What happened when the retail sector went into furlough?
We rely heavily on employers to share information, but inquiries dipped because they were finding it harder to reach their people and understand how they were feeling. Initially, calls were split between money and mental health, although relatively low level issues such as stress, anxiety, sleep deprivation and depression.
What happened when Covid restrictions were tightened?

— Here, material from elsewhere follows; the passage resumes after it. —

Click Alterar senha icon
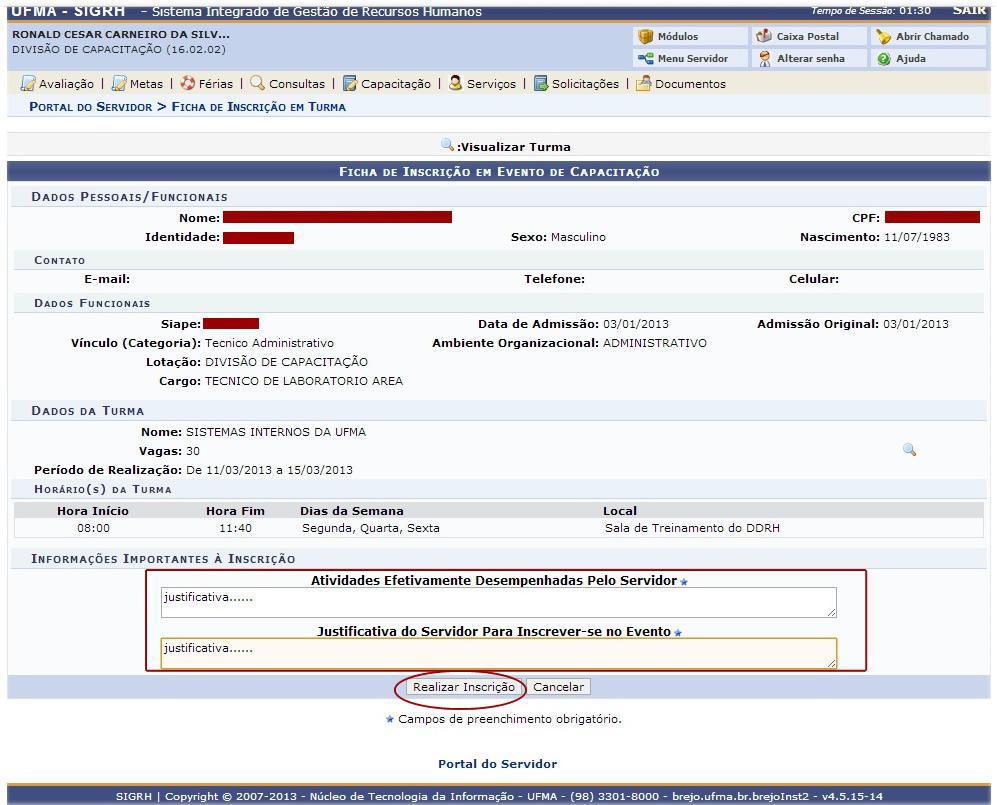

There was a marked shift . People who contacted us were often suffering more severely, and their thoughts were very much around suicide and self-harm. Typically, these issues weren’t new, but the callers had bottled their feelings up until they became overwhelming and they felt they had nowhere else to go.
How did you respond?
We took time to reflect on what we did and how we did it. We overhauled our approach, particularly with regard to mental health. We also adopted new services, notably around life coaching. Our industry has always been male-dominated and it’s certainly not one for navel-gazing. If someone rings, our staff can’t just start talking about mindfulness as the caller will likely not have heard of the concept.
What has been the impact of the latest lockdown?
Winter months always see an increase in calls. Christmas and New Year, in particular, are times when people suffer from loneliness and isolation. We had the expected spike, but again, thoughts of suicide and self-harm were an ongoing theme. Suicide is the biggest killer of men under the age of 50, and we can’t say often enough that it really is ‘good to talk’. Our resources were really stretched, so we increased the digitalisation of our services and launched fast-track access to our Silver Cloud platform, allowing people to manage their own mental health and wellbeing online. Inevitably, our care homes have faced the same immense challenges as the healthcare sector. They’re an important element of our operations, so it’s great everyone there has been vaccinated, and more than two-thirds of the staff have also had the jab.
Are callers from all niches within the industry?
Historically, Ben has been well known among manufacturers and in the retail space, but we’ve also seen a steady increase in calls from the aftermarket, finance sector, auction houses and insurers – it’s a trend which isn’t slowing.
Are you managing to rebuild finances?
We launched the ‘Rallying Cry’ campaign to highlight the £1m shortfall we were facing and there was an amazing response. As of this week, donations have passed £550,000. If we raised another £200,000 that would be tremendous, but to be honest, we’re all delighted at the amount which has already been promised.
How will your model change?
Initially, we were worried about how our head office staff would manage working from home, but, as other sectors found, it went very smoothly and we’re likely to make that permanent. We’re also seeing how much more work can move to a digital format, without diluting the personal contact, empathy and one-to-one support which underpins everything we do.